(DATA RECORDS Opens)

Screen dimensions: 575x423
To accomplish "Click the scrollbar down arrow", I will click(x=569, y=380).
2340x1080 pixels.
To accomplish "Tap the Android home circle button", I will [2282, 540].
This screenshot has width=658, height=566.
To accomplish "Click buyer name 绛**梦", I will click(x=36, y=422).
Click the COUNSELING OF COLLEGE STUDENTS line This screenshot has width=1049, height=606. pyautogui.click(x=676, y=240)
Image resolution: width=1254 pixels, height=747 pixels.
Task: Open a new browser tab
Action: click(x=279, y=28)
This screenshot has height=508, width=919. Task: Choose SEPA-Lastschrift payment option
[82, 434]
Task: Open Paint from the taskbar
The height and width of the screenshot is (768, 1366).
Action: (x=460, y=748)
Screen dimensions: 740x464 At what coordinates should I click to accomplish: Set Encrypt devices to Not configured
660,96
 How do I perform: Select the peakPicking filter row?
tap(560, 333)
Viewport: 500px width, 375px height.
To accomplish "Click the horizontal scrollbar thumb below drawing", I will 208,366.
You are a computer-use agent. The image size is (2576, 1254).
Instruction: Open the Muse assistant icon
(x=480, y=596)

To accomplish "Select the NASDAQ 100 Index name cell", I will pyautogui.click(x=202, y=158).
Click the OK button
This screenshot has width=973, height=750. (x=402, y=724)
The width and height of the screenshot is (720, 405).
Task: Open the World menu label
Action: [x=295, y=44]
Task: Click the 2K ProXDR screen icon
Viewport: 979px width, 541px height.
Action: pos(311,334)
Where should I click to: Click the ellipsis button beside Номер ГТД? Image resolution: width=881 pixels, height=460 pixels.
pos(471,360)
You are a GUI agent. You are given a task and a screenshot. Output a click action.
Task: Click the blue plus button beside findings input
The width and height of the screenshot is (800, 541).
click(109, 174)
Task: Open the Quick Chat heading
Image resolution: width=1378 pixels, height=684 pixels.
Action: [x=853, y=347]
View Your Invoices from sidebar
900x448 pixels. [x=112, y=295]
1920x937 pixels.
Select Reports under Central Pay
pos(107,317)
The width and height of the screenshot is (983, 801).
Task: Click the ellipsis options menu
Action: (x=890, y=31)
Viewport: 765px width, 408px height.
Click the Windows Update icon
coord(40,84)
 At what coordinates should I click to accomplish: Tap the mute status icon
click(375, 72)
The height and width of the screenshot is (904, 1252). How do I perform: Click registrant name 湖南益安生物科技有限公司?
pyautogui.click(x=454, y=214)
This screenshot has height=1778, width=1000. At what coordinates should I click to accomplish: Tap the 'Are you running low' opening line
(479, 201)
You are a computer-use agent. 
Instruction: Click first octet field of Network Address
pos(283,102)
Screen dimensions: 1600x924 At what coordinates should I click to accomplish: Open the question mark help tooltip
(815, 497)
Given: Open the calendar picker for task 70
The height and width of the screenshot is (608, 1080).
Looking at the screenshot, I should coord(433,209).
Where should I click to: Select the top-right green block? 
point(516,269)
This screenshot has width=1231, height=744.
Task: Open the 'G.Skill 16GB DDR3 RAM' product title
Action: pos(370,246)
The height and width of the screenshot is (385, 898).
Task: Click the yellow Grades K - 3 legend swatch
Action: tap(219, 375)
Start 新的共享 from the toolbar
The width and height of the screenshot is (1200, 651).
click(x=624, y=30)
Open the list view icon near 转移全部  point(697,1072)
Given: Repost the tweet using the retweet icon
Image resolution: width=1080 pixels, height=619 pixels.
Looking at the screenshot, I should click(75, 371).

(DATA RECORDS Closes)

EXERCISE REQUIREMENTS => All of the entries above need to be reproduced exactly.

ANSWER BELOW =>
Screen dimensions: 575x423
To accomplish "Click the scrollbar down arrow", I will click(x=569, y=380).
2340x1080 pixels.
To accomplish "Tap the Android home circle button", I will [2282, 540].
This screenshot has width=658, height=566.
To accomplish "Click buyer name 绛**梦", I will click(x=36, y=422).
Click the COUNSELING OF COLLEGE STUDENTS line This screenshot has width=1049, height=606. pyautogui.click(x=676, y=240)
Image resolution: width=1254 pixels, height=747 pixels.
Task: Open a new browser tab
Action: click(x=279, y=28)
This screenshot has height=508, width=919. Task: Choose SEPA-Lastschrift payment option
[82, 434]
Task: Open Paint from the taskbar
The height and width of the screenshot is (768, 1366).
Action: (x=460, y=748)
Screen dimensions: 740x464 At what coordinates should I click to accomplish: Set Encrypt devices to Not configured
660,96
 How do I perform: Select the peakPicking filter row?
tap(560, 333)
Viewport: 500px width, 375px height.
To accomplish "Click the horizontal scrollbar thumb below drawing", I will 208,366.
You are a computer-use agent. The image size is (2576, 1254).
Instruction: Open the Muse assistant icon
(x=480, y=596)

To accomplish "Select the NASDAQ 100 Index name cell", I will pyautogui.click(x=202, y=158).
Click the OK button
This screenshot has width=973, height=750. (x=402, y=724)
The width and height of the screenshot is (720, 405).
Task: Open the World menu label
Action: [x=295, y=44]
Task: Click the 2K ProXDR screen icon
Viewport: 979px width, 541px height.
Action: pos(311,334)
Where should I click to: Click the ellipsis button beside Номер ГТД? Image resolution: width=881 pixels, height=460 pixels.
pos(471,360)
You are a GUI agent. You are given a task and a screenshot. Output a click action.
Task: Click the blue plus button beside findings input
The width and height of the screenshot is (800, 541).
click(109, 174)
Task: Open the Quick Chat heading
Image resolution: width=1378 pixels, height=684 pixels.
Action: [x=853, y=347]
View Your Invoices from sidebar
900x448 pixels. [x=112, y=295]
1920x937 pixels.
Select Reports under Central Pay
pos(107,317)
The width and height of the screenshot is (983, 801).
Task: Click the ellipsis options menu
Action: (x=890, y=31)
Viewport: 765px width, 408px height.
Click the Windows Update icon
coord(40,84)
 At what coordinates should I click to accomplish: Tap the mute status icon
click(375, 72)
The height and width of the screenshot is (904, 1252). How do I perform: Click registrant name 湖南益安生物科技有限公司?
pyautogui.click(x=454, y=214)
This screenshot has height=1778, width=1000. At what coordinates should I click to accomplish: Tap the 'Are you running low' opening line
(479, 201)
You are a computer-use agent. 
Instruction: Click first octet field of Network Address
pos(283,102)
Screen dimensions: 1600x924 At what coordinates should I click to accomplish: Open the question mark help tooltip
(815, 497)
Given: Open the calendar picker for task 70
The height and width of the screenshot is (608, 1080).
Looking at the screenshot, I should coord(433,209).
Where should I click to: Select the top-right green block? 
point(516,269)
This screenshot has width=1231, height=744.
Task: Open the 'G.Skill 16GB DDR3 RAM' product title
Action: pos(370,246)
The height and width of the screenshot is (385, 898).
Task: Click the yellow Grades K - 3 legend swatch
Action: tap(219, 375)
Start 新的共享 from the toolbar
The width and height of the screenshot is (1200, 651).
click(x=624, y=30)
Open the list view icon near 转移全部  point(697,1072)
Given: Repost the tweet using the retweet icon
Image resolution: width=1080 pixels, height=619 pixels.
Looking at the screenshot, I should click(75, 371).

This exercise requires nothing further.